Mechanism of GroEL-assisted Protein Folding

GroEL 辅助蛋白质折叠机制

• 批准号: 6616553
• 负责人: LINGLING CHEN
• 金额: $ 27.85万
• 依托单位: TRUSTEES OF INDIANA UNIVERSITY
• 依托单位国家: 美国
• 财政年份: 2003
• 资助国家: 美国
• 起止时间: 2003-05-01 至 2008-04-30
• 项目状态: 已结题
• 来源: https://reporter.nih.gov/project-details/6616553
• 关键词: X ray crystallography; bioenergetics; chemical binding; fluorescence polarization; fluorescence spectrometry; hydrolysis; molecular assembly /self assembly; molecular chaperones; nuclear magnetic resonance spectroscopy; peptide library; protein folding; protein protein interaction; protein structure function; stereochemistry; structural biology

DESCRIPTION (provided by applicant): Molecular chaperones are involved in a wide range of essential cellular processes: protein synthesis, molecular assembly, translocation, degradation, and folding.
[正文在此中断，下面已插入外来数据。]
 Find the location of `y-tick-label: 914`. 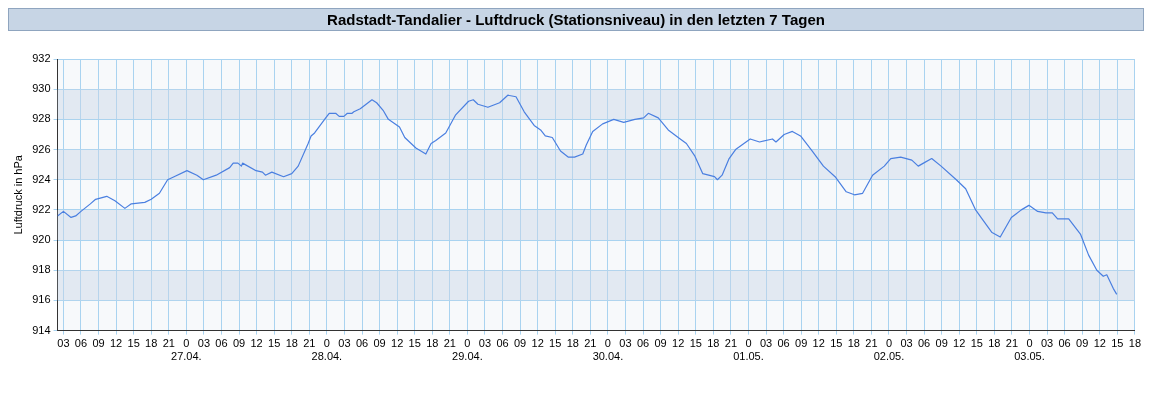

The E. coli molecular chaperone GroEL, along with its co-chaperone GroES, increases the efficiency of protein folding in vivo, using an ATP-driven mechanism. In the GroEL-facilitated folding process, first GroEL sequesters the aggregation-prone nonnative forms of proteins from the complex cellular environment within its central cavity. Then with the actions of ATP binding/hydrolysis and GroES binding, the protein is allowed to carry out its initial folding events within an isolated "folding chamber" formed by GroEL/GroES. The long-term goals of this proposal are to elucidate the structural features of the interaction of GroEL and substrate proteins, to understand the mechanism of GroEL-facilitated protein folding in a structural context, and to further structural knowledge of molecular chaperones function in general. Various biochemical and biophysical techniques, including phage display, fluorescence spectroscopy/polarization and X-ray crystallography, will be used to determine how GroEL recognizes the substrate proteins, and to understand the energetics of ATP binding/hydrolysis. Three specific aims are to: 1) Select for small peptides that interact with the substrate binding domain of GroEL using a phage display method. 2) Study the interplay of GroEL-substrate by determining the structures of the substrate-trapped GroEL assemblies using X-ray protein crystallography and NMR, and carry out structure-guided mutational studies. 3) Create model polypeptide substrates for GroEL based on the peptides selected in 1) and use them to study the functional role of nucleotide binding/hydrolysis and the mechanism of GroEL-assisted protein folding. Knowledge of protein folding and the role of molecular chaperones in facilitating the folding process will contribute to a better understanding of folding-related human diseases, such as Cystic Fibrosis, Alzheimer's, Prion diseases and cataracts, at the molecular level, and could lead to the design of novel therapeutic approaches.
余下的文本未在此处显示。